§ What this task involves: Write out exactly the lines of the entries below from the one holding "1062x600 pixels." to the one holding "Task: Open the Wanda", inclusive, and leave out all other lines.

Stored data entries:
────────────────

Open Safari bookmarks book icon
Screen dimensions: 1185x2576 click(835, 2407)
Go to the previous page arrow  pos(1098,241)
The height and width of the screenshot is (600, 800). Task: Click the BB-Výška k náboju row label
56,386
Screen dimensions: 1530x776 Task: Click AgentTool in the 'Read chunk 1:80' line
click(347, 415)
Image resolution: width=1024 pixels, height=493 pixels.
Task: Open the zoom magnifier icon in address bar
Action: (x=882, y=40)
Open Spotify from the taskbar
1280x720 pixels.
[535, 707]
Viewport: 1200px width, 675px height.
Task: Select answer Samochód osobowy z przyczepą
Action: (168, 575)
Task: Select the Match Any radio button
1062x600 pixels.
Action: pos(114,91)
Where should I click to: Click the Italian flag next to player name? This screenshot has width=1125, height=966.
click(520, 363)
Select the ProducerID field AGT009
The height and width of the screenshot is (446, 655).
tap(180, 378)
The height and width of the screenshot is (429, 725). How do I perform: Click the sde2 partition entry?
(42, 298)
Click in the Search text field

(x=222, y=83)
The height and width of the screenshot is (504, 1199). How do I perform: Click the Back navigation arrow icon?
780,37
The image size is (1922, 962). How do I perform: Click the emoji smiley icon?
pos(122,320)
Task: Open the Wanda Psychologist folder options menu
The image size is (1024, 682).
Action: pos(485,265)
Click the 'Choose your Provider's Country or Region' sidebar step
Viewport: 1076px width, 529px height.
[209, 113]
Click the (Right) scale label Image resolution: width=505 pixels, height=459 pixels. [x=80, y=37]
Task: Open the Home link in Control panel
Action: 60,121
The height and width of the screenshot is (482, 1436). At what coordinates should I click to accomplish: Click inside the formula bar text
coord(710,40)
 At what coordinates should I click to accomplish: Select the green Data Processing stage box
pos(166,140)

────────────────

§ Finished exercise:
1062x600 pixels.
Action: pos(114,91)
Where should I click to: Click the Italian flag next to player name? This screenshot has width=1125, height=966.
click(520, 363)
Select the ProducerID field AGT009
The height and width of the screenshot is (446, 655).
tap(180, 378)
The height and width of the screenshot is (429, 725). How do I perform: Click the sde2 partition entry?
(42, 298)
Click in the Search text field

(x=222, y=83)
The height and width of the screenshot is (504, 1199). How do I perform: Click the Back navigation arrow icon?
780,37
The image size is (1922, 962). How do I perform: Click the emoji smiley icon?
pos(122,320)
Task: Open the Wanda Psychologist folder options menu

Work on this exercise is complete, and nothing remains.